◆ Work item ◆
Take from the data every line in which the word "computer" is found.

Saved entries

_____

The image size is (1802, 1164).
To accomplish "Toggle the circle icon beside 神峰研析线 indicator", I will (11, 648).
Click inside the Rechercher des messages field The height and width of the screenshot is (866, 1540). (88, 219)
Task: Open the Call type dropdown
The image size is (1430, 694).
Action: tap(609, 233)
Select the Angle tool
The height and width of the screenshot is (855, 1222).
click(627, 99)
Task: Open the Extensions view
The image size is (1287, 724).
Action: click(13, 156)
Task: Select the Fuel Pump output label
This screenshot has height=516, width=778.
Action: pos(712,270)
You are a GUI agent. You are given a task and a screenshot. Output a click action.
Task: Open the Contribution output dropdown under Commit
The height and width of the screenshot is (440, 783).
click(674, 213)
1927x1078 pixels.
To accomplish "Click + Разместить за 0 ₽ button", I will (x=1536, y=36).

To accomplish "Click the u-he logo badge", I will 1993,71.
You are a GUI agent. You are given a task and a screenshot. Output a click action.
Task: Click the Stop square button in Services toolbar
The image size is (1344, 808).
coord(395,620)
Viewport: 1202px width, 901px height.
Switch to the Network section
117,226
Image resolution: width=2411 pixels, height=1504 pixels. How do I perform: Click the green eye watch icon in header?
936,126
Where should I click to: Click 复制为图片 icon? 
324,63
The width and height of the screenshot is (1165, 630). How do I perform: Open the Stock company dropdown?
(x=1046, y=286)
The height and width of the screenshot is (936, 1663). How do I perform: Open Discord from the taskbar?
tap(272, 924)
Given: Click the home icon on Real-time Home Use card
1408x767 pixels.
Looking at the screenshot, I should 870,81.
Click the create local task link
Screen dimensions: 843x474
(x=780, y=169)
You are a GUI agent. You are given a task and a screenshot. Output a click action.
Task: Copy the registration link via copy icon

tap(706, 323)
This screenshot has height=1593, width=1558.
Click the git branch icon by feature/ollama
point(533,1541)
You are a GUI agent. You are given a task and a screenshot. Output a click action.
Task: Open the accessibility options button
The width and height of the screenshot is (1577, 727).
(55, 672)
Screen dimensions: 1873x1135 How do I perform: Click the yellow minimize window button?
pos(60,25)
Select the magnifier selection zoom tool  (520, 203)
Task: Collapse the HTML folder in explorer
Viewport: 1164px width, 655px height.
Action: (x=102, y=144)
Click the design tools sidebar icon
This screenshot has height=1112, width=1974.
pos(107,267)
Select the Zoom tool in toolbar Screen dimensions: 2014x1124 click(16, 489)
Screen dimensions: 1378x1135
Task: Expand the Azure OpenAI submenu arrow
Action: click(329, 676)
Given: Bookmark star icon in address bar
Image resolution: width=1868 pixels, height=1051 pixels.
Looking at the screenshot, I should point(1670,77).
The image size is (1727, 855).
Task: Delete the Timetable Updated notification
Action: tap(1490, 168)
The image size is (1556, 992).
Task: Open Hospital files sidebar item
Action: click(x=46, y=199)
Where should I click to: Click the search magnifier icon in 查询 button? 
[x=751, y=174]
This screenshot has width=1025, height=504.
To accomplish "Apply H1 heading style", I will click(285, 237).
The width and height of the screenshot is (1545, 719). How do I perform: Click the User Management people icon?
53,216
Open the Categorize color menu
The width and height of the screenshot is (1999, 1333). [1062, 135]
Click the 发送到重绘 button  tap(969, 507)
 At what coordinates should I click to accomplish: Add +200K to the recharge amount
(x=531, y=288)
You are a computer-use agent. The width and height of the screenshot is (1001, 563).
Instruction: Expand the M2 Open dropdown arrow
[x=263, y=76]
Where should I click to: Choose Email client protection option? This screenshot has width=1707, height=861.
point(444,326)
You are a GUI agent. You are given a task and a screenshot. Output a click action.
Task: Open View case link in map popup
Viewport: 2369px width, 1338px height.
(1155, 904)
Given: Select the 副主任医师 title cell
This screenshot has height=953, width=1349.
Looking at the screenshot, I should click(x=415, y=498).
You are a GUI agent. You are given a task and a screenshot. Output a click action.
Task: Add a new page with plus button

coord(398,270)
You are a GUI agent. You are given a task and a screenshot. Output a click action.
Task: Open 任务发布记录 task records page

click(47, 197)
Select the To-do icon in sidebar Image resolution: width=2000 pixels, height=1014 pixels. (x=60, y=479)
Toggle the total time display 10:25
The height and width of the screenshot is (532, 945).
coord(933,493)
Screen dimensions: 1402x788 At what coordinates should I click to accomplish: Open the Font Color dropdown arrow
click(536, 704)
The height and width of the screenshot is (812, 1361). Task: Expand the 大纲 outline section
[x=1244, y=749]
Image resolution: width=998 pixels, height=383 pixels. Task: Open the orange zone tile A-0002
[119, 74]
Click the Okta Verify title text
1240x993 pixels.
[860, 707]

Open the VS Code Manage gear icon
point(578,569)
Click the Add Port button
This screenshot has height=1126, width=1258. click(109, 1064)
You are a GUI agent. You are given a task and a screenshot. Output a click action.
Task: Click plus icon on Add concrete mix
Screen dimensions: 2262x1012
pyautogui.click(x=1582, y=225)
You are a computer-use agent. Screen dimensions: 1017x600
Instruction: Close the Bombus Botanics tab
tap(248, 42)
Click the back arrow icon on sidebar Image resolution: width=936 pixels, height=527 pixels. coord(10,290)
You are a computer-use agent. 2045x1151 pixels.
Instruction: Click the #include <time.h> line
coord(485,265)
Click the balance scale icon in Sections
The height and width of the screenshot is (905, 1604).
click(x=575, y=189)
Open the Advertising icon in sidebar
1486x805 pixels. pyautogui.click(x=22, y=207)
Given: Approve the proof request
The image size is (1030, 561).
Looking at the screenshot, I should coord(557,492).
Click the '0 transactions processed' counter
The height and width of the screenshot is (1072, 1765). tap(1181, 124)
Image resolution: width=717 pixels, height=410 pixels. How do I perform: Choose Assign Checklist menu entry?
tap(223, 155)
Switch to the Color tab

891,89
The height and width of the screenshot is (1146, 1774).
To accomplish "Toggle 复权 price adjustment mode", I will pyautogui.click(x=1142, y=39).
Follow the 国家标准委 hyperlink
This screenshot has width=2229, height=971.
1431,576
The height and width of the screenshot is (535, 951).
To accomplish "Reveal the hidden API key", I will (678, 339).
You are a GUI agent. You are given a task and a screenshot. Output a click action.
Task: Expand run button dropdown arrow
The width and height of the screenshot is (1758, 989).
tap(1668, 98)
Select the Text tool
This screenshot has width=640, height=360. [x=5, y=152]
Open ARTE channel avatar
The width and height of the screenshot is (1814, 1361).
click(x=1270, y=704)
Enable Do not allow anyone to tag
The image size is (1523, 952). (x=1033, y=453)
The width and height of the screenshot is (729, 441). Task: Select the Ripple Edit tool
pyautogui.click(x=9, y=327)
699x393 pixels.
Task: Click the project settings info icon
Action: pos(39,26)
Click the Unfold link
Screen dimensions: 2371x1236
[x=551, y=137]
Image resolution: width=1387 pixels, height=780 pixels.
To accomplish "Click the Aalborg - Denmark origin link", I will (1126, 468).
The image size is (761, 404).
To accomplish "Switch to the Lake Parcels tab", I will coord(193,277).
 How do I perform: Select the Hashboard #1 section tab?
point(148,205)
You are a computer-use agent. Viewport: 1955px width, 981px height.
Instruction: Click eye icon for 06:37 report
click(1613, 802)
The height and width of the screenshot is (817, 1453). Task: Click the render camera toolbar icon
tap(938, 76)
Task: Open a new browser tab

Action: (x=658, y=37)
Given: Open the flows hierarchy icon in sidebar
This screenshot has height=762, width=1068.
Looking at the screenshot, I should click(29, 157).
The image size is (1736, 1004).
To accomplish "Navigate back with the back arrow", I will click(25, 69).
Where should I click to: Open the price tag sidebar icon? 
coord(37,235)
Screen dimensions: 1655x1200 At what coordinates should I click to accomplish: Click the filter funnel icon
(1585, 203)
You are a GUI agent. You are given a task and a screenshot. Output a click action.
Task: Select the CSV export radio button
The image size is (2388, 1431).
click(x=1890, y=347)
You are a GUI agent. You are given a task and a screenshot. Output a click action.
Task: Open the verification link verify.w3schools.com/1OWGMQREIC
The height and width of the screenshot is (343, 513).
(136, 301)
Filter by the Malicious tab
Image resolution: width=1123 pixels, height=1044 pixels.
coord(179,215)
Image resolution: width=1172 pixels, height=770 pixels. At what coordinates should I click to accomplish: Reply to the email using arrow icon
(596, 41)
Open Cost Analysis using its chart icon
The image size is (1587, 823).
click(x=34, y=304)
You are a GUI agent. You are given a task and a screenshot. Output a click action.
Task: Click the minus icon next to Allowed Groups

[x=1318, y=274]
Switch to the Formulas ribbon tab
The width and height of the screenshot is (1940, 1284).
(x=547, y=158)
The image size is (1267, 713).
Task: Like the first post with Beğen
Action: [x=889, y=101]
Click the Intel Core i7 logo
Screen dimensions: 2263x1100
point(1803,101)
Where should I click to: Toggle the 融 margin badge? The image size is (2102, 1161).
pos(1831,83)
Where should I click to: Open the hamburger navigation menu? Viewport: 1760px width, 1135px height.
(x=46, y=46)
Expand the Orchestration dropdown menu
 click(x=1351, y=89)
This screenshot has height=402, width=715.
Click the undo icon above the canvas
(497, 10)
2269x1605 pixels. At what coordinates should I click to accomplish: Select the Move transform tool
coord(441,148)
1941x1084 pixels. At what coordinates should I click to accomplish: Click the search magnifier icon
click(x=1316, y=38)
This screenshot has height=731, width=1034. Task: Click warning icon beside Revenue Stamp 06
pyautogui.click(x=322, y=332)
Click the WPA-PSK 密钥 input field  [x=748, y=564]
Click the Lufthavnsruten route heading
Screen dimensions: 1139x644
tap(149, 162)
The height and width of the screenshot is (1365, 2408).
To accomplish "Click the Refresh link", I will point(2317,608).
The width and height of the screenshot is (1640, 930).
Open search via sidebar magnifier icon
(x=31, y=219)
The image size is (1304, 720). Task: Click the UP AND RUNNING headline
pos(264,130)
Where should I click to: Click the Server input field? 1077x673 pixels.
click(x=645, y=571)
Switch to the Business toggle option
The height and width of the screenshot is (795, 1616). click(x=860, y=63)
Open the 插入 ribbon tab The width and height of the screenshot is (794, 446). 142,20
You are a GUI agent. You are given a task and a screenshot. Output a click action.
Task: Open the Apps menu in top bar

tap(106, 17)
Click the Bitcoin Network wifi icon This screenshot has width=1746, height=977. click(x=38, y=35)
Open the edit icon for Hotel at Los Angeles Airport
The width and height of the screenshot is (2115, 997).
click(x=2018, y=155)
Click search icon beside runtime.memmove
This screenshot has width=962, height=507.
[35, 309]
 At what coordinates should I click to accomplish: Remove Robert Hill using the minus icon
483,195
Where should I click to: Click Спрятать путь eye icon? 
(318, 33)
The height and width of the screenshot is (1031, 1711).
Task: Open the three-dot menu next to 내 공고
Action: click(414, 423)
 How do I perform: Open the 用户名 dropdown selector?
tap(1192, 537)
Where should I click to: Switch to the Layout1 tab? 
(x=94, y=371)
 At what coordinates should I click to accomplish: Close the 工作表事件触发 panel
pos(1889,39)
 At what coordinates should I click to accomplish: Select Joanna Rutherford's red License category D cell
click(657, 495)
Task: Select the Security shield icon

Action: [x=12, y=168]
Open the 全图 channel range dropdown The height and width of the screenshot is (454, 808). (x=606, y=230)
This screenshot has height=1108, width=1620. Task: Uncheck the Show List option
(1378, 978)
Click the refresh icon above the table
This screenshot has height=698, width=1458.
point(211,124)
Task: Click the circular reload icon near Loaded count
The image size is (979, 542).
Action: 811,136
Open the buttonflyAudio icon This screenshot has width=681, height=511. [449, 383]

_____

◆ Response to the exercise ◆
You are a computer-use agent. The width and height of the screenshot is (1001, 563).
You are a computer-use agent. Screen dimensions: 1017x600
You are a computer-use agent. 2045x1151 pixels.
You are a computer-use agent. Viewport: 1955px width, 981px height.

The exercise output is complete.